Caviar Napoleon Marquises-Acampado, known professionally as EnDerr, is a Filipino StarCraft II player.

==Early life and education==
Caviar Acampado was born on December 2, 1992. He is the third of four children.

He has been playing the StarCraft II since he was 12 years old. He took up the game after seeing his older brother Carl "eXoSonnet" and his eventual mentor Mark Ryan "eXoBlazer" Rapisura play Starcraft despite initially finding the game "boring" and similar to Red Alert.

Acampado attended San Beda College for his high school studies. He later pursued a degree in game development at the CIIT College of Arts and Technology in Quezon City graduating in May 2021.

==Career==
===Professional career===
EnDerr started competing in small local StarCraft II tournaments. As a Starcraft player, he mains the Zerg faction. He has been part of multiple esports team throughout his career including Mineski, Imperium, and Liyab Esports.

He first gained prominence in the local StarCraft scene, when he won the Starcraft Brawl Philippines Season 3 in 2009.

EnDerr took part at the 2011 The Games Xpo (TGX) 2011 in Thailand where he won the StarCraft competition. Among other international tournaments he won are 2012 StarCraft II World Championship Series: SEA Nationals, the ESL ANZ Winter Cup, and the 2018 World Electronic Sports Games Southeast Asia (WESG SEA).

EnDerr failed to defend his title at the 2019 WESG SEA losing to Vietnamese player Tran "MeomaikA" Hong Phuc in the final.

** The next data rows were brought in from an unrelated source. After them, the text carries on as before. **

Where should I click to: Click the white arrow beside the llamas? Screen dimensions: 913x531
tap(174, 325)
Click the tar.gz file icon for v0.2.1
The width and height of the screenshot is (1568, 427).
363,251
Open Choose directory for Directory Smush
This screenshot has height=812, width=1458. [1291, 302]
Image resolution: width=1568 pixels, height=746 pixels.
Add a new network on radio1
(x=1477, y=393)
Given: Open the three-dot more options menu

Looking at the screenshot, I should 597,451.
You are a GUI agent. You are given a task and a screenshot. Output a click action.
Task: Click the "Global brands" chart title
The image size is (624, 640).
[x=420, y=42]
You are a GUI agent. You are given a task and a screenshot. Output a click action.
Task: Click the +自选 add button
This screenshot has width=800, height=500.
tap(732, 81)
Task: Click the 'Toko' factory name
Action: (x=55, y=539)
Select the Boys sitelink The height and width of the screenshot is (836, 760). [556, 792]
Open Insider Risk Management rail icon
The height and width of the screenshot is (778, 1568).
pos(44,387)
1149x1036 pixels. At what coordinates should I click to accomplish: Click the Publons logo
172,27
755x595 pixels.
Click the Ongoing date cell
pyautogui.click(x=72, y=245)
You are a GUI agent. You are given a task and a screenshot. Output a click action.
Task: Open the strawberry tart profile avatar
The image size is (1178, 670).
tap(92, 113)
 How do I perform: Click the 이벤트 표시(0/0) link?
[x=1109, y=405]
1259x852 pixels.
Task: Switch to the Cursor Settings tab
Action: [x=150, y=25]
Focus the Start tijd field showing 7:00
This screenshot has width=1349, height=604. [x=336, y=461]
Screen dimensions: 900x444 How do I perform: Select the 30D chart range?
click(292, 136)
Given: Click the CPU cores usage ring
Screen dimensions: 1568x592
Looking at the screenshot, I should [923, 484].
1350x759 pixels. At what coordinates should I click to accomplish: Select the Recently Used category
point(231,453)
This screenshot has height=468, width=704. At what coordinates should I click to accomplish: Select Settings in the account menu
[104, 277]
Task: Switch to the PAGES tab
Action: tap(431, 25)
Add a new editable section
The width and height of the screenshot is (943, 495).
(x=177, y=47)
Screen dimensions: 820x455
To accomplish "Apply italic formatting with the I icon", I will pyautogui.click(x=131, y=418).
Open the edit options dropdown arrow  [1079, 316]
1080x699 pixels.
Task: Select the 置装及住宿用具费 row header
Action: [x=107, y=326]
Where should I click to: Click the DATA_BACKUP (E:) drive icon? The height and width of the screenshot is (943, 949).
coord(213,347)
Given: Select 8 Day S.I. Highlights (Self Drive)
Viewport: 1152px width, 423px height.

He last competed at the Dreamhack StarCraft II Masters 2020 Winter: Oceania and Southeast Asia which he won. In August 2021, his team Liyab Esports decided not to renew his contract due to lack of tournament support for StarCraft and the team's decision to focus on other game titles.

===National team===
In August 2019, the Philippine national team or Sibol conducted a two-day combine with EnDerr as the sole lone direct invitee. He and Justin "Nuks" Santos were selected for the national StarCraft II team for the 2019 SEA Games in the Philippines. At the regional games in December, EnDerr won the StarCraft II gold medal in the esports event.

==Personal life==
EnDerr has been in a romantic relationship with Moreen Guese, a former child actress who appeared in the television anthology series Maalaala Mo Kaya and the theater performance The Sound of Music. Guese is also a former esports athlete herself, who played Tekken. They first met in an esport event in Cebu around 2012.